» About this task:
Transcribe the line holding "This screenshot has height=643, width=1568." together with every line after it, through the end of the records, exactly and with no pictures.

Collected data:
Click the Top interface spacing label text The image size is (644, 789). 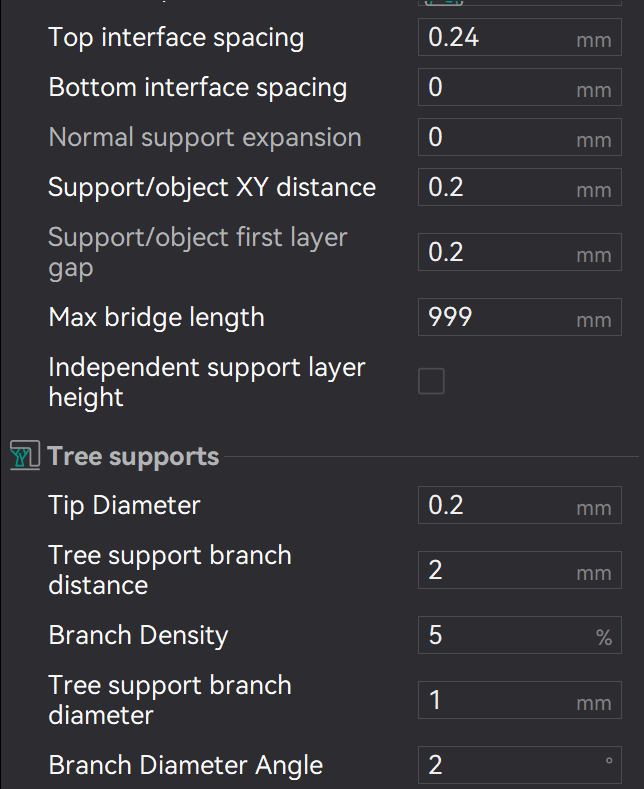click(x=176, y=38)
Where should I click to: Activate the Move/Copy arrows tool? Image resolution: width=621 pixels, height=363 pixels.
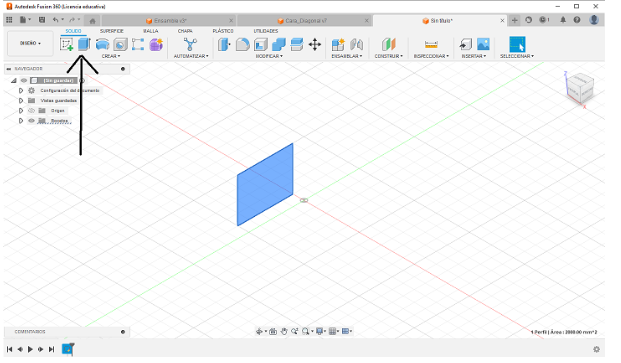(315, 44)
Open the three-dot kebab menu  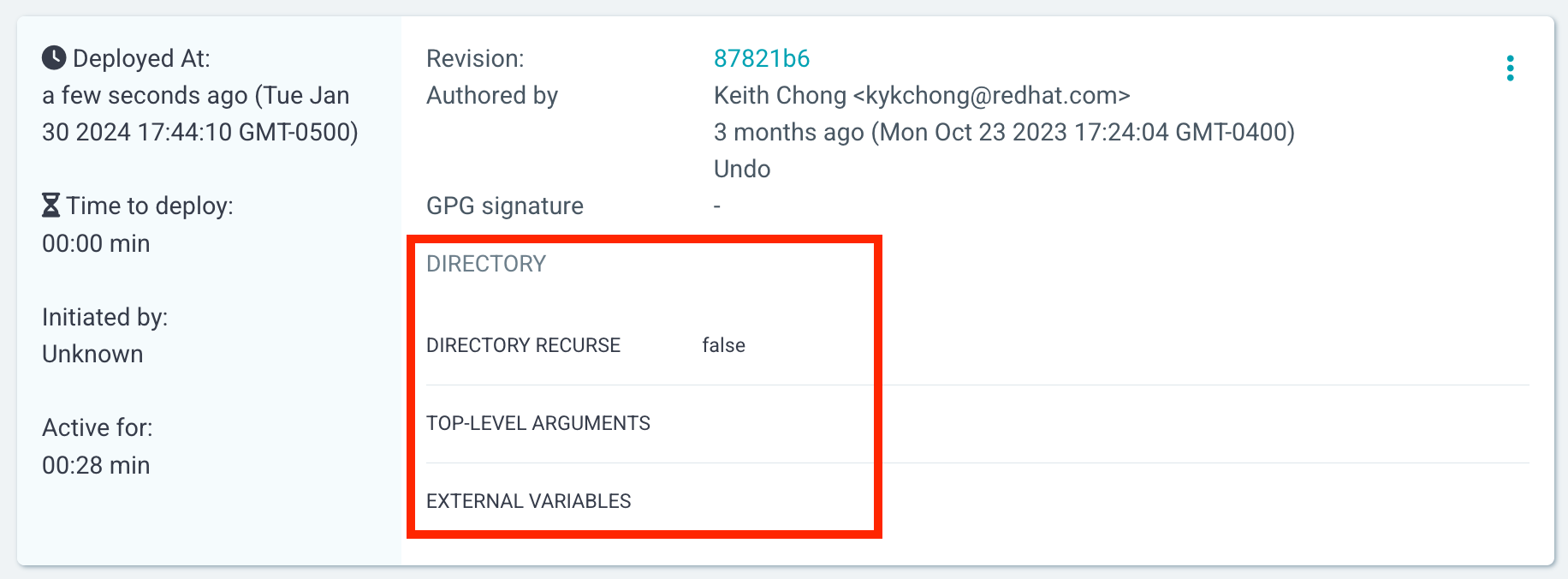pos(1510,69)
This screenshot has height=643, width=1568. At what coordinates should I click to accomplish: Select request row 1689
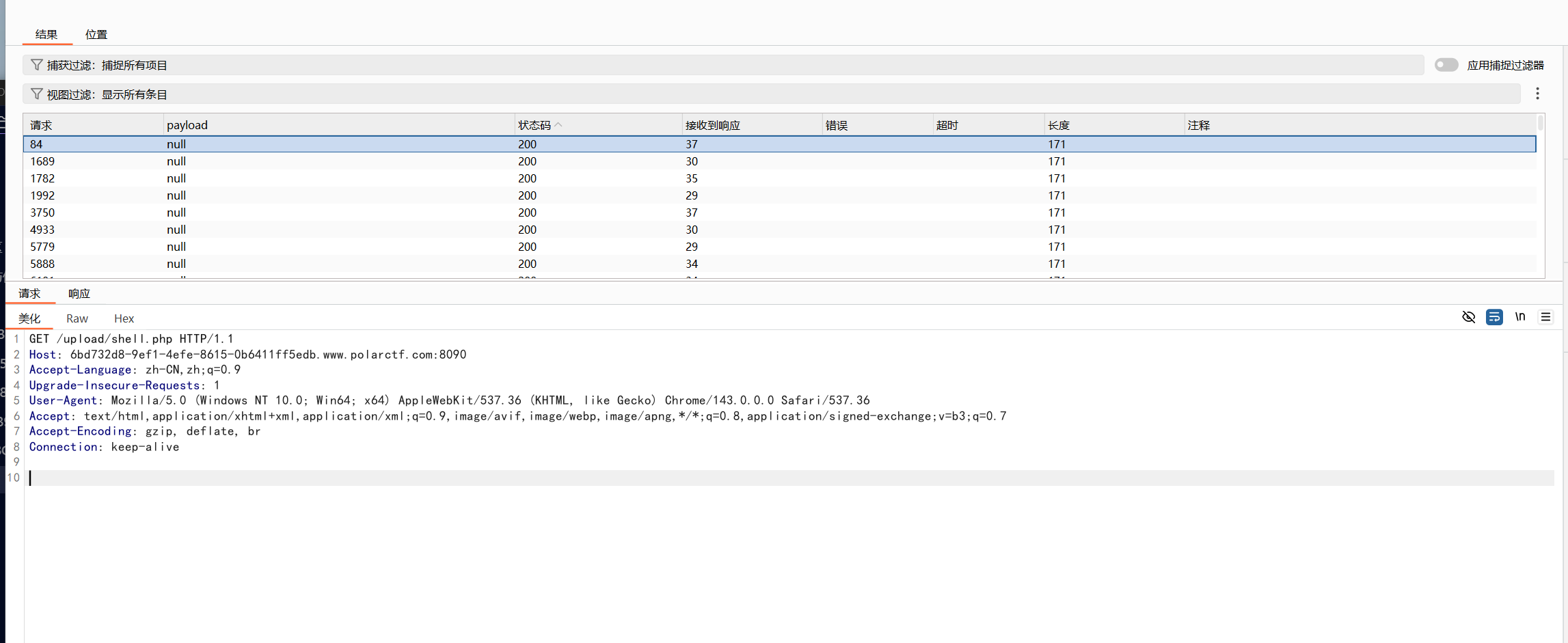click(779, 161)
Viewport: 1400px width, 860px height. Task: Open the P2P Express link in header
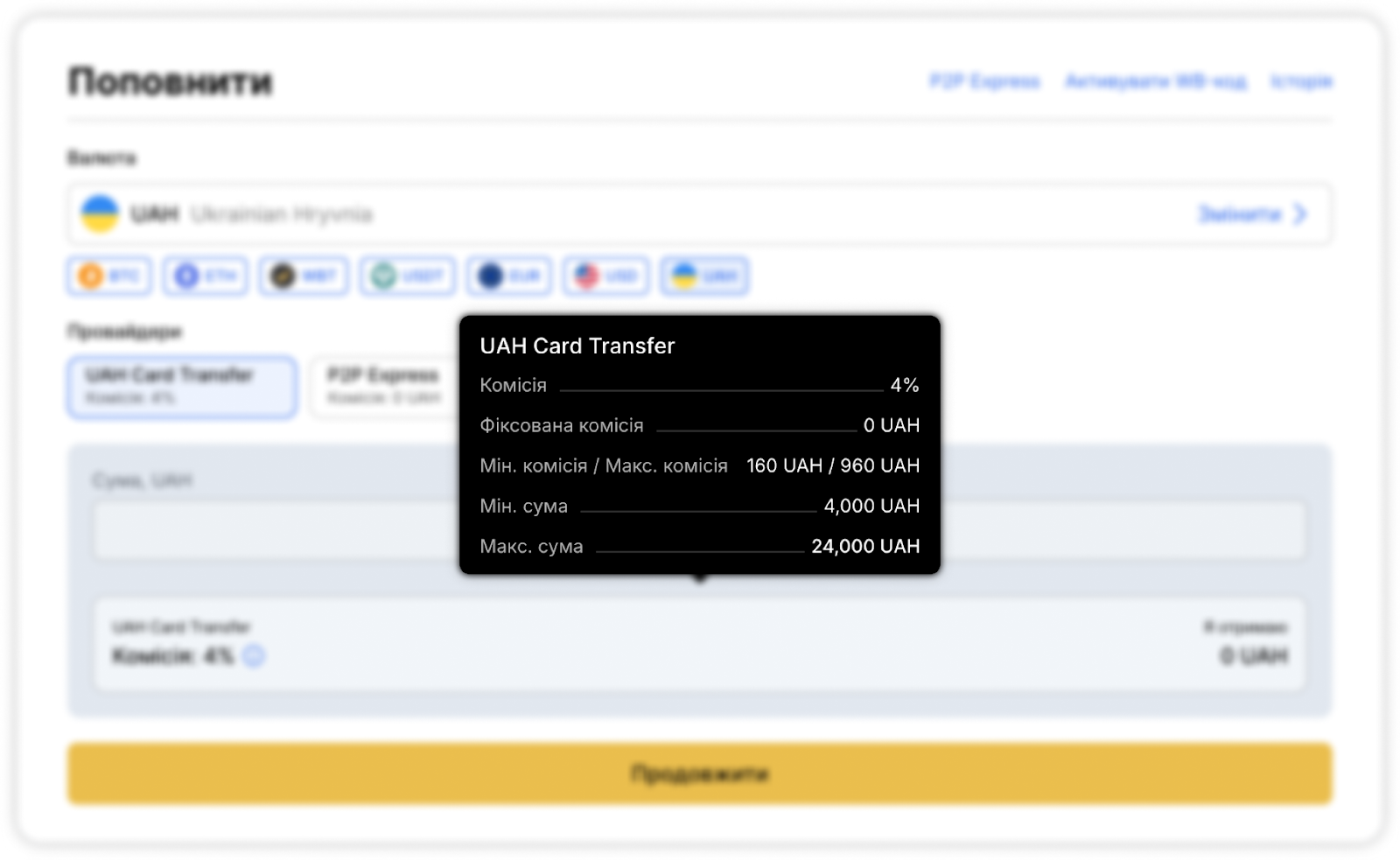pos(984,81)
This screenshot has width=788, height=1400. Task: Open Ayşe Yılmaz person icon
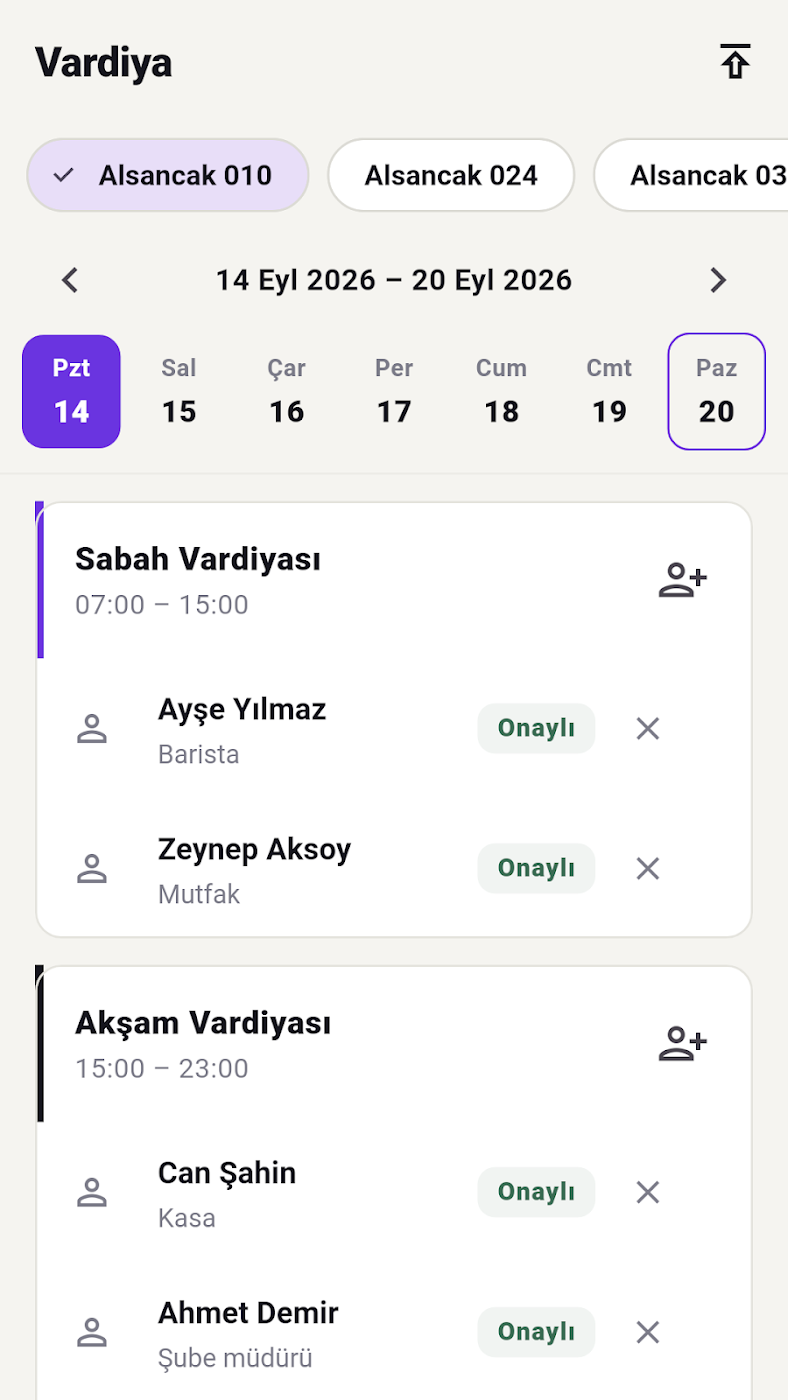pos(92,729)
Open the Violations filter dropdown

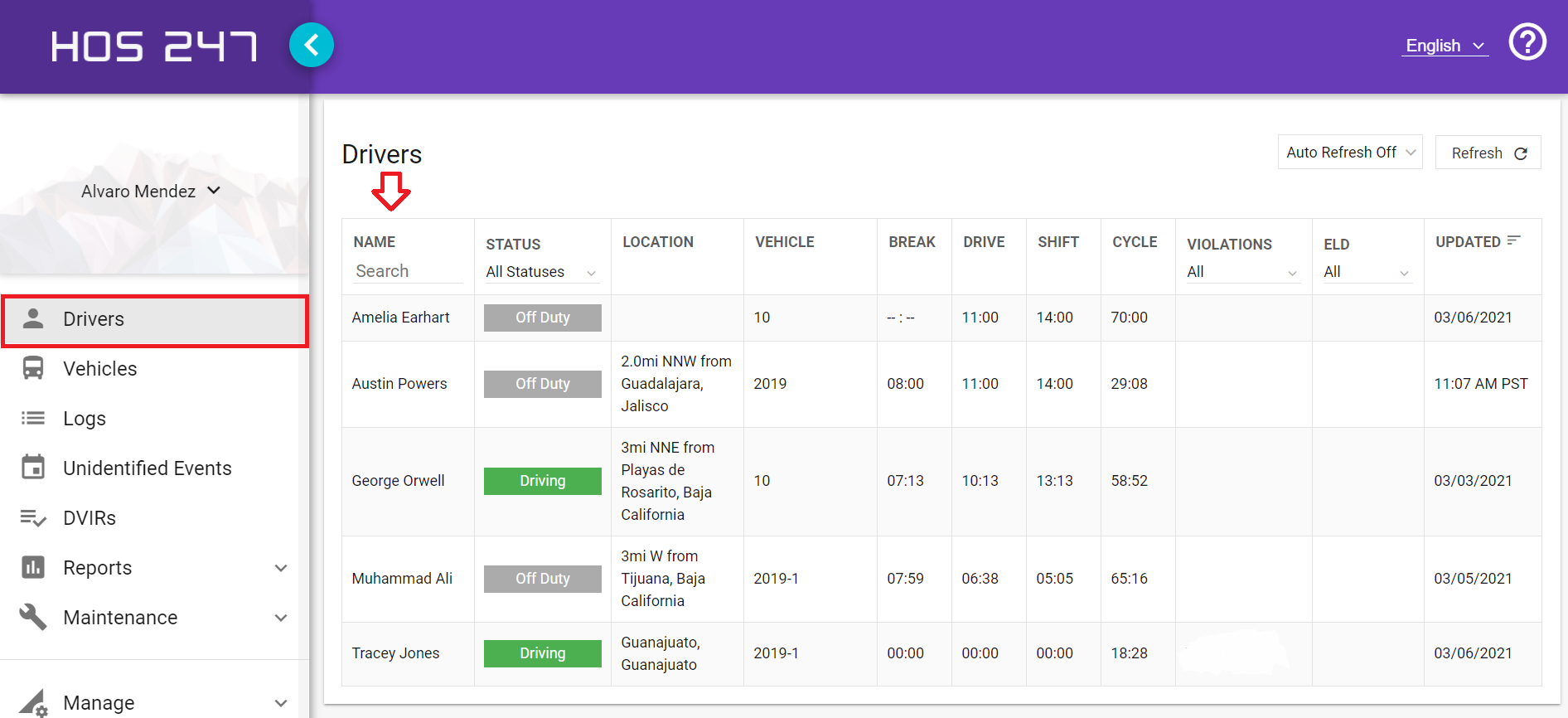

» Solution to this exercise:
This screenshot has height=643, width=1568. At what coordinates should I click to accomplish: Select request row 1689
click(779, 161)
Viewport: 1400px width, 860px height. Task: Open the P2P Express link in header
pos(984,81)
This screenshot has width=788, height=1400. Task: Open Ayşe Yılmaz person icon
pos(92,729)
Open the Violations filter dropdown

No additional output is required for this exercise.